Specifically, Lander mentions five diseases that could be completely eliminated with gene-editing technology (once that technology becomes much more accurate and reliable than it is today):
- HIV. "Physicians might edit a patient's immune cells to delete the CCR5 gene, conferring the resistance to HIV carried by the 1% of the US population lacking functional copies of this gene," he writes. The feasibility of this approach has been demonstrated by recent studies, though its safety and efficacy in humans is still totally unknown.
- Some forms of genetic blindness. Inactivating a certain variant of a gene in the retinal cells of the eye could stop some types of inherited, progressive blindness in their tracks, Lander suggests. Scientists recently demonstrated this technique by treating rats that had been bred to have a form of blindness that affects an estimated 100,000 Americans.
- Familial hypercholesterolemia. An inherited condition, familial hypercholesterolemia can lead to extremely high levels of "bad" cholesterol and heart attacks at a young age.
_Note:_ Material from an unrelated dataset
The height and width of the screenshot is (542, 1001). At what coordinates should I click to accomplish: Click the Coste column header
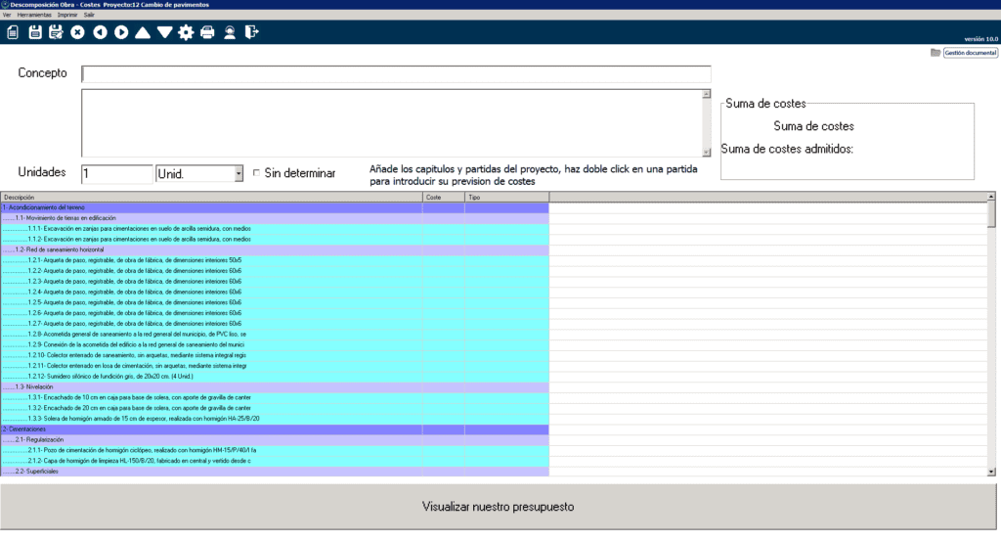(442, 197)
Editing liver cells could someday fix this inherited disorder, Lander suggests, and others agree: "One day we may be able to correct hypercholesterolemia permanently with a one-time injection of a biologic agent," write researchers from Oregon Health and Science University.
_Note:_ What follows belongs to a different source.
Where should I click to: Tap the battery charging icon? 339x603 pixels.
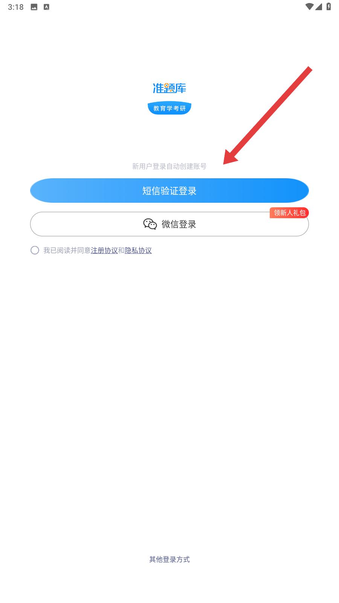click(x=328, y=6)

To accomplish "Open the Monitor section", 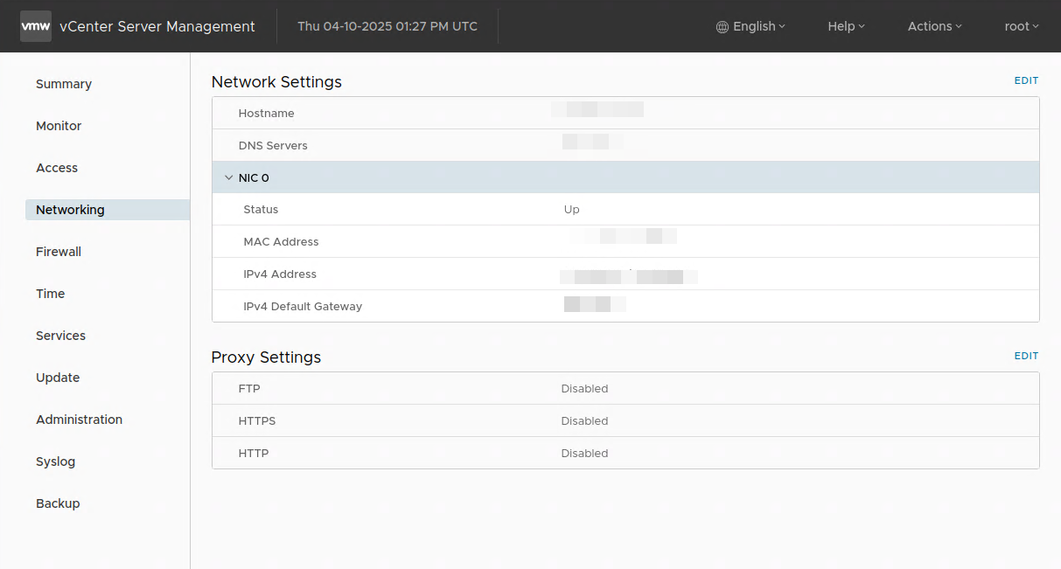I will point(59,126).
- Sickle-cell anemia. Lander suggests that editing blood stem cells could cure this disease, which affects about 100,000 Americans and can cause lifelong pain and even organ damage. In September, researchers published a study in the journal Nature announcing that they had zeroed in on a section of DNA that may eventually offer a path to a cure.
- Hemophilia. Another blood disorder that Lander says could be cured by editing blood stem cells, hemophilia causes frequent bruising, pain, and excessive bleeding because of low or no levels of the proteins needed to create clots. About one in 5,000 babies in the US is born with classic hemophilia. Earlier this month scientists announced that they would begin testing a gene-editing-based treatment for hemophilia in humans; the approach has already proved successful in primates and mice.
Unlike the kind of embryo editing that could lead to permanent changes in the human race, these edits would be made in babies, children, or adults. That means, Lander writes, "they pose no unique ethical issues because they affect only a patient's own [ordinary] cells."
That's something the people behind the biotech company CRISPR Therapeutics are banking on. They argued recently in The American Journal of Bioethics that fears of editing human embryos are holding us back from pursuing more research on how gene editing could help patients without needing to work in embryos, which would affect human evolution.
Still, Lander points to "serious technical challenges" that would have to be overcome before any of these potential cures could be implemented. The technology is still a long way off from making these kinds of treatments a reality.